Problem to work on:
Only the lines from the one that contains "Open the Compare (of last month) dropdown" through the final line of the entries should be repeated, exactly as written.

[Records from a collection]
********

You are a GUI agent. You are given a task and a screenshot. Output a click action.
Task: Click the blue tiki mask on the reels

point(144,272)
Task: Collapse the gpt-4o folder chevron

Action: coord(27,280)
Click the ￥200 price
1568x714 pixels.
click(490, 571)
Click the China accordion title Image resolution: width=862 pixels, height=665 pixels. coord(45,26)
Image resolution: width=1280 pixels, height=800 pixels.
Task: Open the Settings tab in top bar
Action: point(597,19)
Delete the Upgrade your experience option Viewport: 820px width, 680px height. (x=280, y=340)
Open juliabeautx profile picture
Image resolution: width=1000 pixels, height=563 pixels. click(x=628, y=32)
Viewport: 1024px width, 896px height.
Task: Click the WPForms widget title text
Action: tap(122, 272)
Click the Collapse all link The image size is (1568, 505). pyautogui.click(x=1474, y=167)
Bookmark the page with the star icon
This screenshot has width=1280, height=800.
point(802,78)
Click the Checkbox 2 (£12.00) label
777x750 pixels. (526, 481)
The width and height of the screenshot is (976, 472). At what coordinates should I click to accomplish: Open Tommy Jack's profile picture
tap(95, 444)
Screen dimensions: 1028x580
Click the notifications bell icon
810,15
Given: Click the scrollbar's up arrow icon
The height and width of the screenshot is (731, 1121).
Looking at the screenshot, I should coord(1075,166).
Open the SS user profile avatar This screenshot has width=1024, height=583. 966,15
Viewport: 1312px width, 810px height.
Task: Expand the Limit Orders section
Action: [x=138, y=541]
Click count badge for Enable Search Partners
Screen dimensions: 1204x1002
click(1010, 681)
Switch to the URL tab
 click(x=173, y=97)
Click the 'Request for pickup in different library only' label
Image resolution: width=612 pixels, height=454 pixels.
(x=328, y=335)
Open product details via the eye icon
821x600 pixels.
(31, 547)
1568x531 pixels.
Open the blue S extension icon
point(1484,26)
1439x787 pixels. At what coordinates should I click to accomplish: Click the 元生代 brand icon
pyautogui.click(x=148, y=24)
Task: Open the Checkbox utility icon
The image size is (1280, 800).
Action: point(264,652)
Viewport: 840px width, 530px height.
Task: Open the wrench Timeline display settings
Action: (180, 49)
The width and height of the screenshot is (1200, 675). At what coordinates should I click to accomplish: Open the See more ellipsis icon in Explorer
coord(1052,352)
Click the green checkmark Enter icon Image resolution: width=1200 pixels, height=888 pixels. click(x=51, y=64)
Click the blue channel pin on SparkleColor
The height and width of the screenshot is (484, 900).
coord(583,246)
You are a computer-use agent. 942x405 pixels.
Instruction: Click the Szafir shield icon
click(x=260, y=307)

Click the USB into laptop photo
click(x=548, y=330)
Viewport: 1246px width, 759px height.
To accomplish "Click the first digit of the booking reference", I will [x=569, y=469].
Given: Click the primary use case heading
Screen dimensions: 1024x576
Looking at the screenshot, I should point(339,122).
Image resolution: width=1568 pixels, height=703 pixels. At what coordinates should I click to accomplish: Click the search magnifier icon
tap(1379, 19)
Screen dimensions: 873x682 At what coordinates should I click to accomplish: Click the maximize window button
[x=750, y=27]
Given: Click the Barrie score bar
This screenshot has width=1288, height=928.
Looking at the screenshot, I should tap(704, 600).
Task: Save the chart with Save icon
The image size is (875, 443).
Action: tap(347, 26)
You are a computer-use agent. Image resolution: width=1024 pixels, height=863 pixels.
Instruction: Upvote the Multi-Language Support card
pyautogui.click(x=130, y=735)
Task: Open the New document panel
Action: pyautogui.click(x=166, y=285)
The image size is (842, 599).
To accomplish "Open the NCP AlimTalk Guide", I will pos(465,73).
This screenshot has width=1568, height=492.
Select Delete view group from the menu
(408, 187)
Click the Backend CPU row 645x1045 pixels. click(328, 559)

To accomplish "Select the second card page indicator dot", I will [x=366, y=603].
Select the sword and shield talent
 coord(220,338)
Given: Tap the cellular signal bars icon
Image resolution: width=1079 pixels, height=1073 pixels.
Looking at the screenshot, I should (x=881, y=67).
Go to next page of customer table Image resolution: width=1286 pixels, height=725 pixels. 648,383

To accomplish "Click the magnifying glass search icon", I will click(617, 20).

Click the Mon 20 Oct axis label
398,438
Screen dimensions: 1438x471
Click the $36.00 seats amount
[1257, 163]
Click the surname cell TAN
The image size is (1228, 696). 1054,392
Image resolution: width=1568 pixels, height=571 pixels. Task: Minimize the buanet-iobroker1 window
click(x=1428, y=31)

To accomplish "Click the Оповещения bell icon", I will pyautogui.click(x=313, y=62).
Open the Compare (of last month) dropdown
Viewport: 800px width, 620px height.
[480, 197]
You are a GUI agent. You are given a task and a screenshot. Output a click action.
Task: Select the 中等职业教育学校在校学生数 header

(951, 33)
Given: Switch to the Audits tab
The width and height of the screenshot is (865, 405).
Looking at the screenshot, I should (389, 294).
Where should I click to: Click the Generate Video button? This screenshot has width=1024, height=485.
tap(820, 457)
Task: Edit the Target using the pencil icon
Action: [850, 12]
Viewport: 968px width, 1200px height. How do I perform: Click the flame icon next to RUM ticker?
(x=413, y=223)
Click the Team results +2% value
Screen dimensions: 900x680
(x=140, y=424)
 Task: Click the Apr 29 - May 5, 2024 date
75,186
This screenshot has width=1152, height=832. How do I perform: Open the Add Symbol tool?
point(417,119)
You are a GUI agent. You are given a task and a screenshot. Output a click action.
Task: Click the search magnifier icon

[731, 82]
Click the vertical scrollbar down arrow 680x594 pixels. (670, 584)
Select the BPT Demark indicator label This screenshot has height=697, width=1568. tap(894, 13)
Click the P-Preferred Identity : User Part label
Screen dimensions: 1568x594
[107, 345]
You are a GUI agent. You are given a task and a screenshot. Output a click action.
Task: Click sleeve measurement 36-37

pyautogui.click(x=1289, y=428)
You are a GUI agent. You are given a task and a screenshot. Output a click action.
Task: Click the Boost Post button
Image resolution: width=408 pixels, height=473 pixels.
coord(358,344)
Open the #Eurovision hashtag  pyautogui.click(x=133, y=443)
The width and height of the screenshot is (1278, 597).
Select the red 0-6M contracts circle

********

Exercise answer:
Open the Compare (of last month) dropdown
Viewport: 800px width, 620px height.
[480, 197]
You are a GUI agent. You are given a task and a screenshot. Output a click action.
Task: Select the 中等职业教育学校在校学生数 header

(951, 33)
Given: Switch to the Audits tab
The width and height of the screenshot is (865, 405).
Looking at the screenshot, I should (389, 294).
Where should I click to: Click the Generate Video button? This screenshot has width=1024, height=485.
tap(820, 457)
Task: Edit the Target using the pencil icon
Action: [850, 12]
Viewport: 968px width, 1200px height. How do I perform: Click the flame icon next to RUM ticker?
(x=413, y=223)
Click the Team results +2% value
Screen dimensions: 900x680
(x=140, y=424)
 Task: Click the Apr 29 - May 5, 2024 date
75,186
This screenshot has width=1152, height=832. How do I perform: Open the Add Symbol tool?
point(417,119)
You are a GUI agent. You are given a task and a screenshot. Output a click action.
Task: Click the search magnifier icon

[731, 82]
Click the vertical scrollbar down arrow 680x594 pixels. (670, 584)
Select the BPT Demark indicator label This screenshot has height=697, width=1568. tap(894, 13)
Click the P-Preferred Identity : User Part label
Screen dimensions: 1568x594
[107, 345]
You are a GUI agent. You are given a task and a screenshot. Output a click action.
Task: Click sleeve measurement 36-37

pyautogui.click(x=1289, y=428)
You are a GUI agent. You are given a task and a screenshot. Output a click action.
Task: Click the Boost Post button
Image resolution: width=408 pixels, height=473 pixels.
coord(358,344)
Open the #Eurovision hashtag  pyautogui.click(x=133, y=443)
The width and height of the screenshot is (1278, 597).
Select the red 0-6M contracts circle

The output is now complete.